_Data records:_
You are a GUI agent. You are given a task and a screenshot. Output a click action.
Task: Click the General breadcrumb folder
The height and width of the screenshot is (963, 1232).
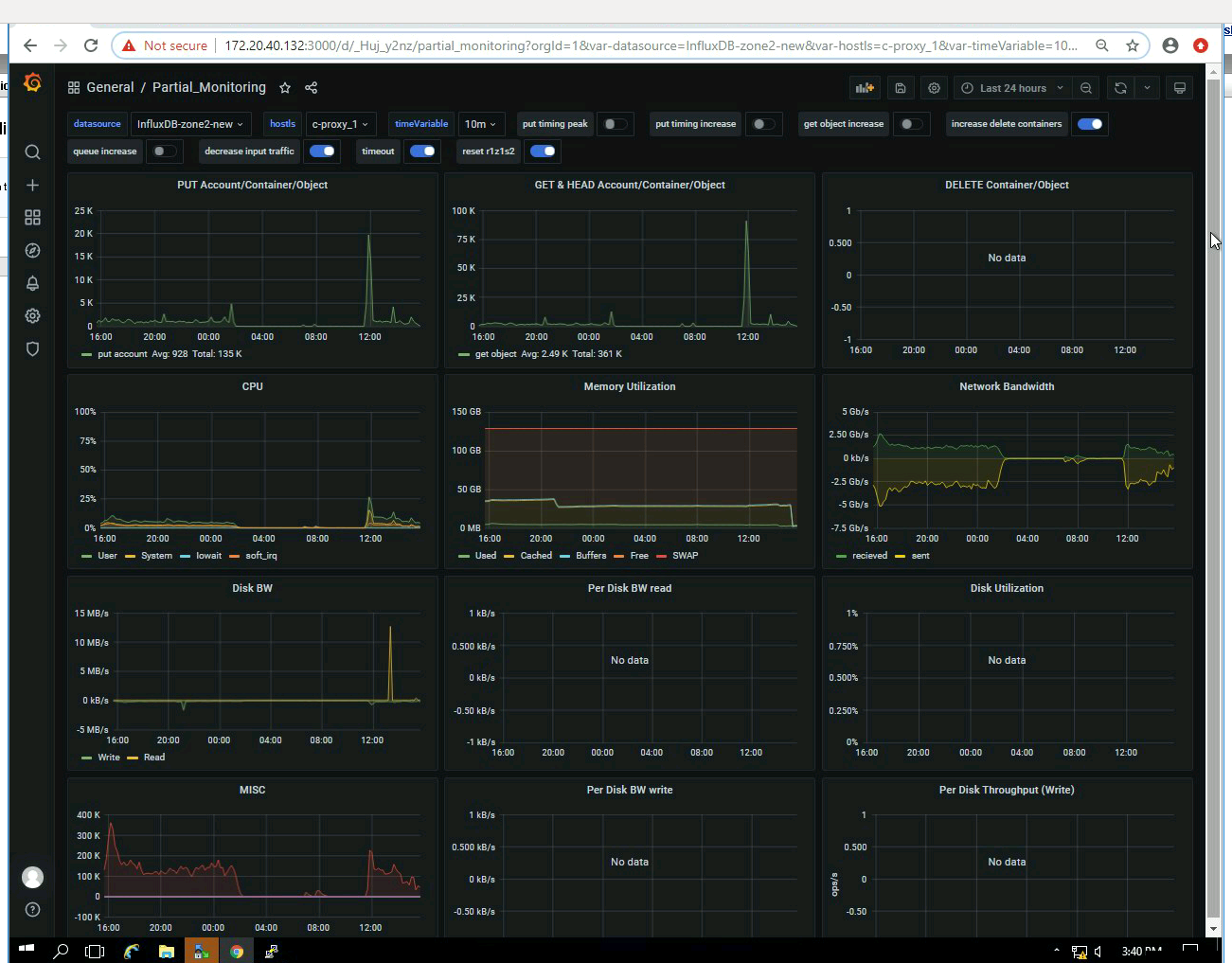pos(110,87)

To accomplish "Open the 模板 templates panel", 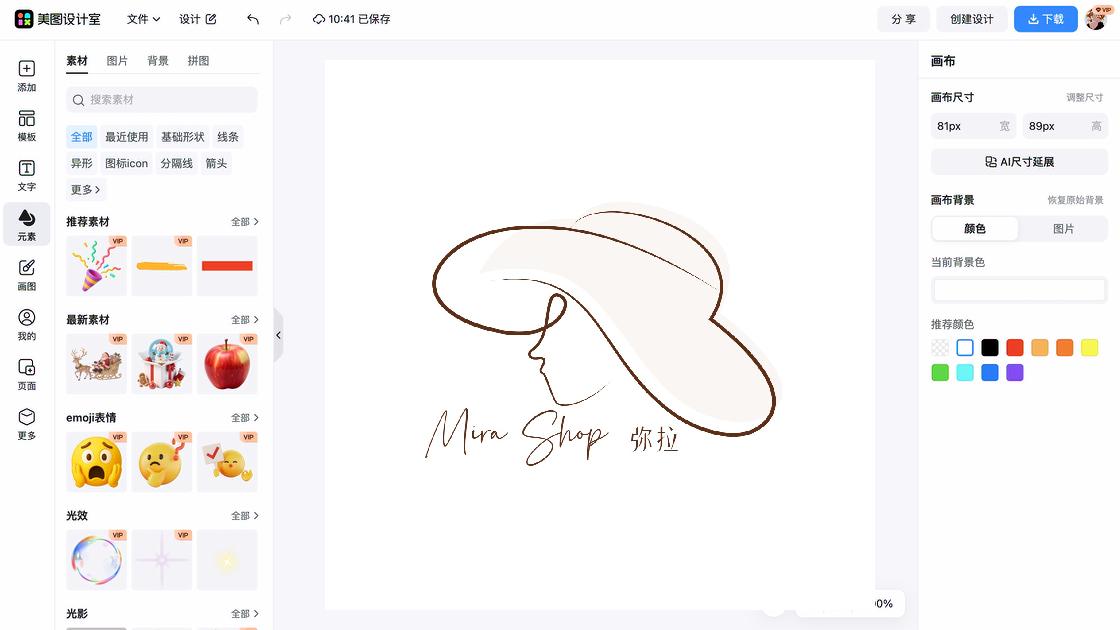I will [27, 126].
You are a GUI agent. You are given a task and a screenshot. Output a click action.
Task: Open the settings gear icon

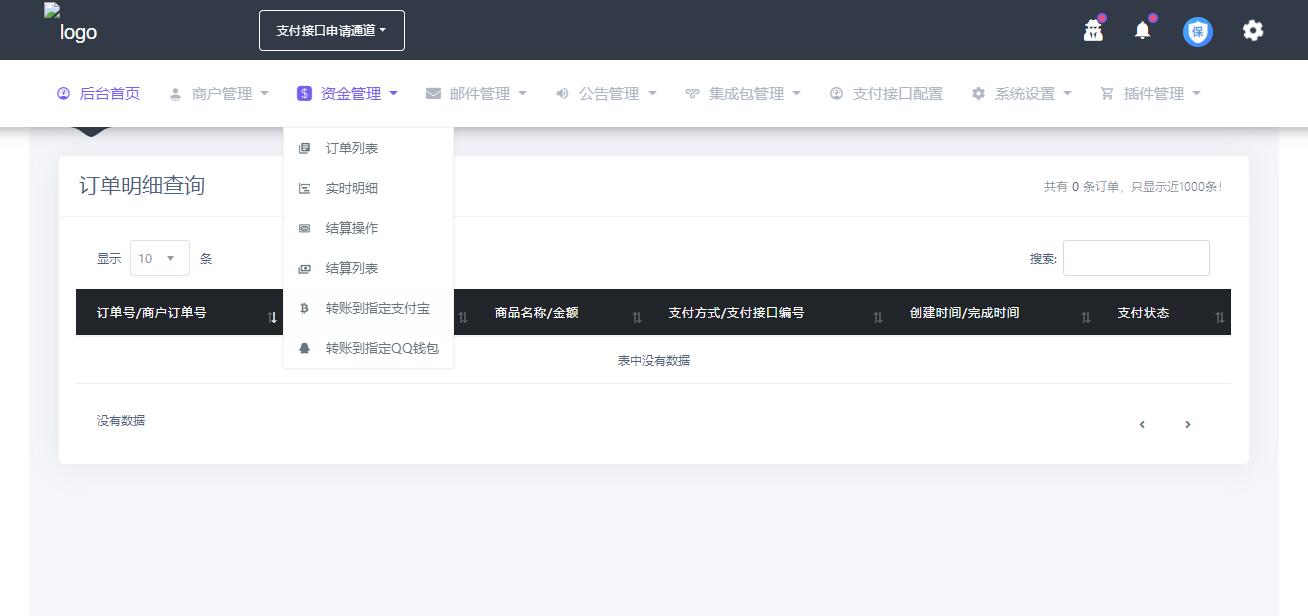pyautogui.click(x=1252, y=31)
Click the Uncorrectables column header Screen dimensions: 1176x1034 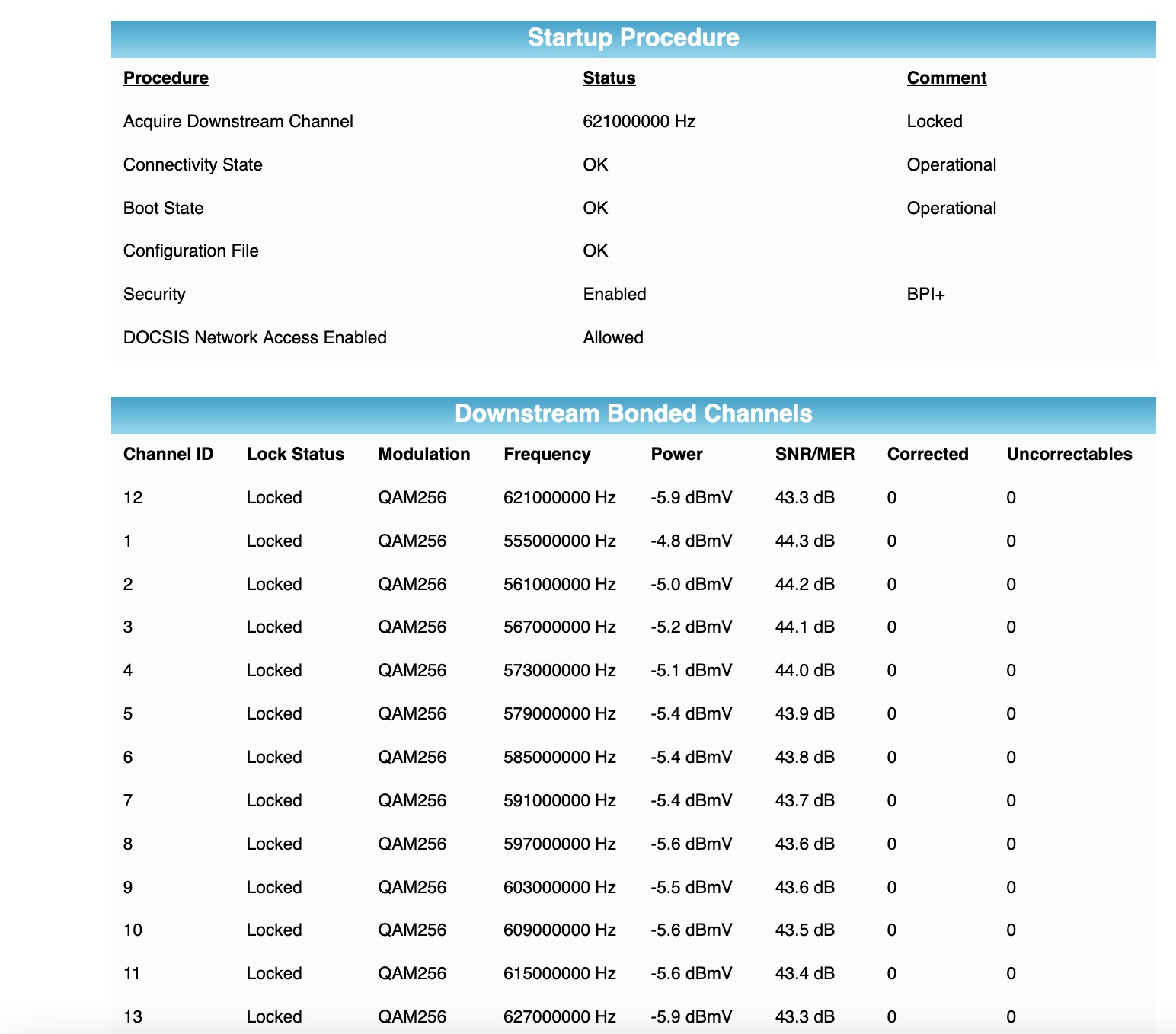(x=1069, y=453)
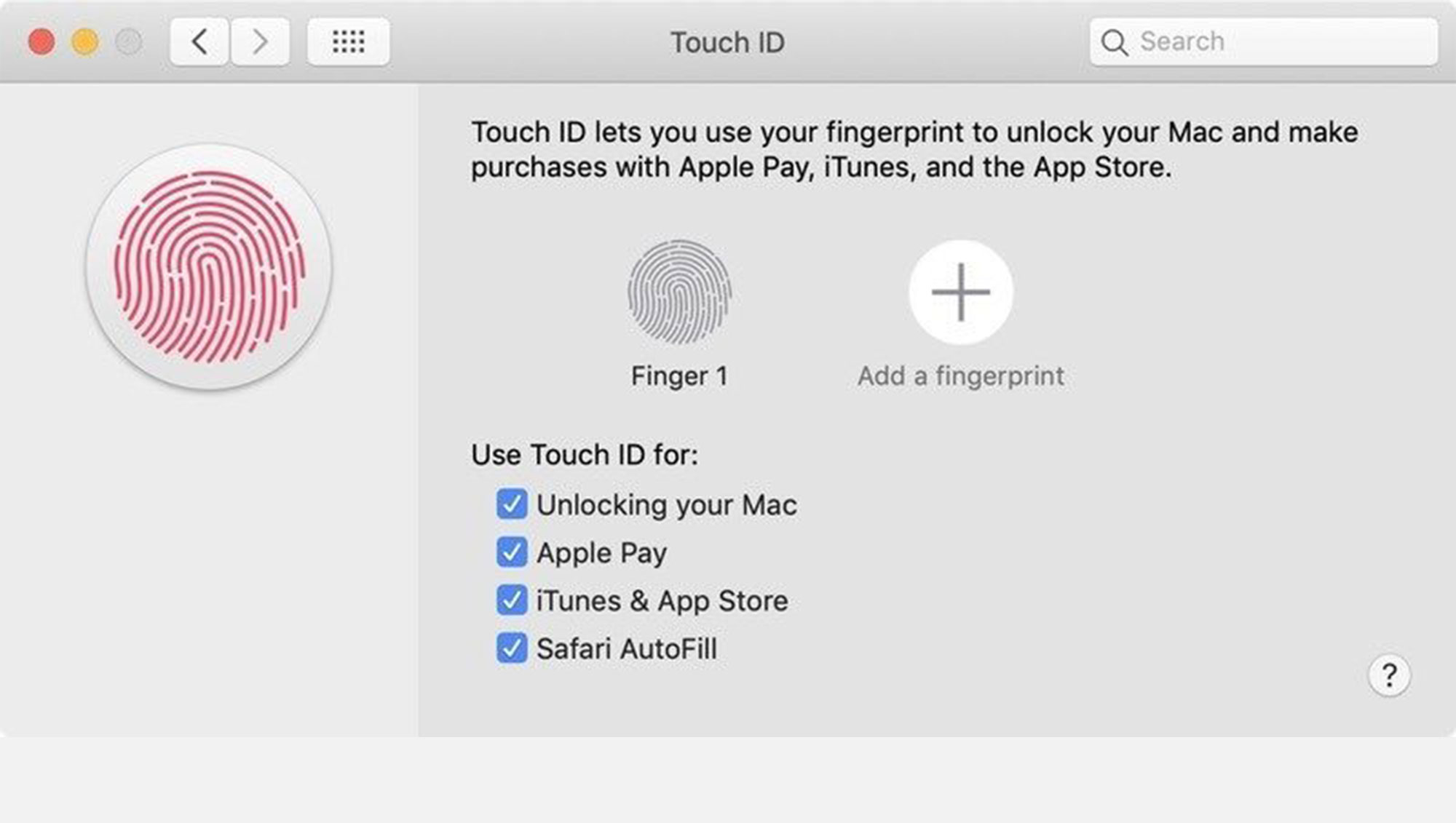Screen dimensions: 1456x823
Task: Click the grayed-out zoom window button
Action: point(129,42)
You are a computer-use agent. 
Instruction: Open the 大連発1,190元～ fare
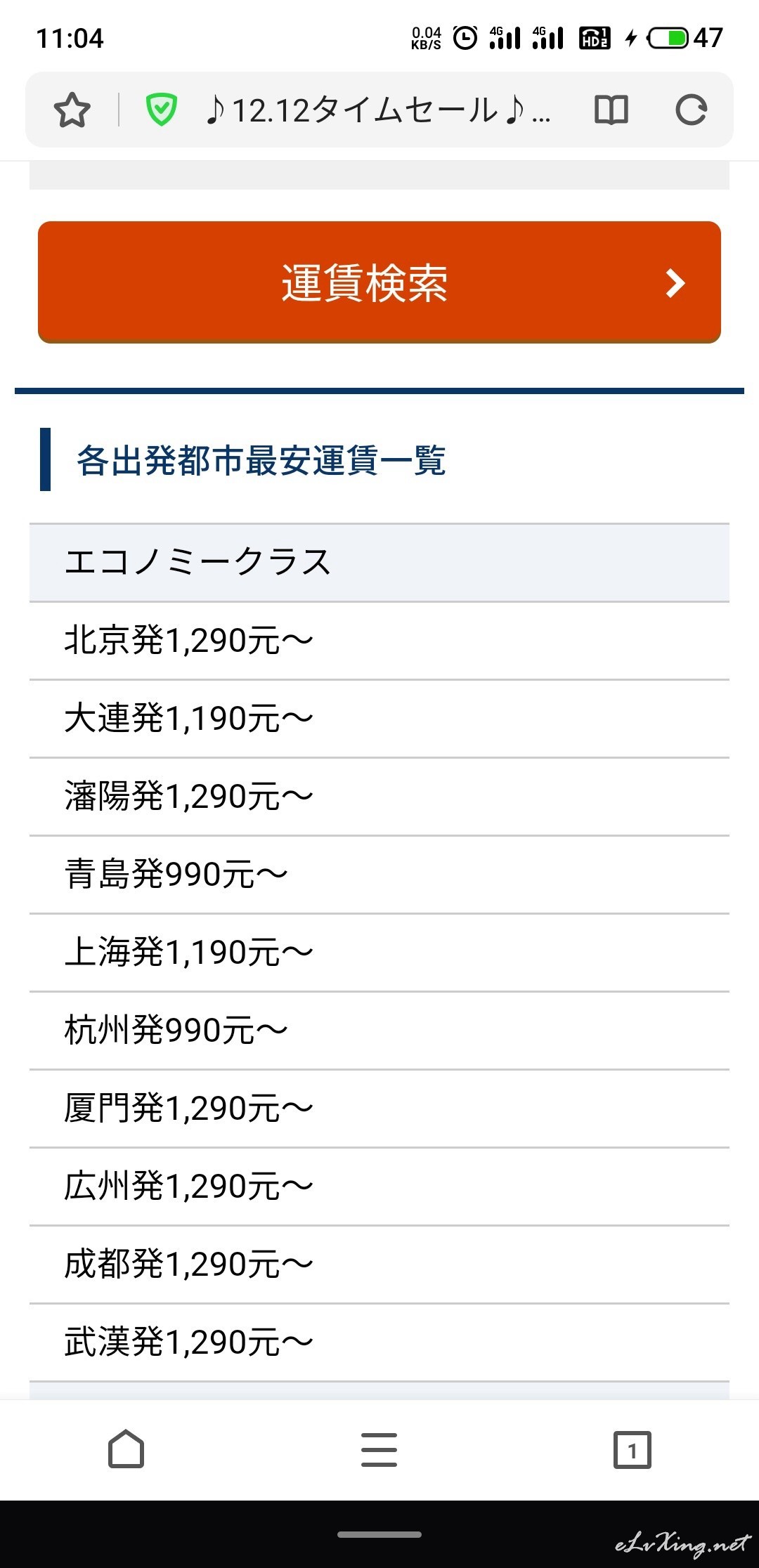[x=379, y=719]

_TASK:_
The result should hold only the lines from the line with "You are a computer-use agent." through the final line of the records above, copied exactly, with pictures left out.

_COMPLETED TASK:_
You are a computer-use agent. 
Instruction: Open the 大連発1,190元～ fare
[x=379, y=719]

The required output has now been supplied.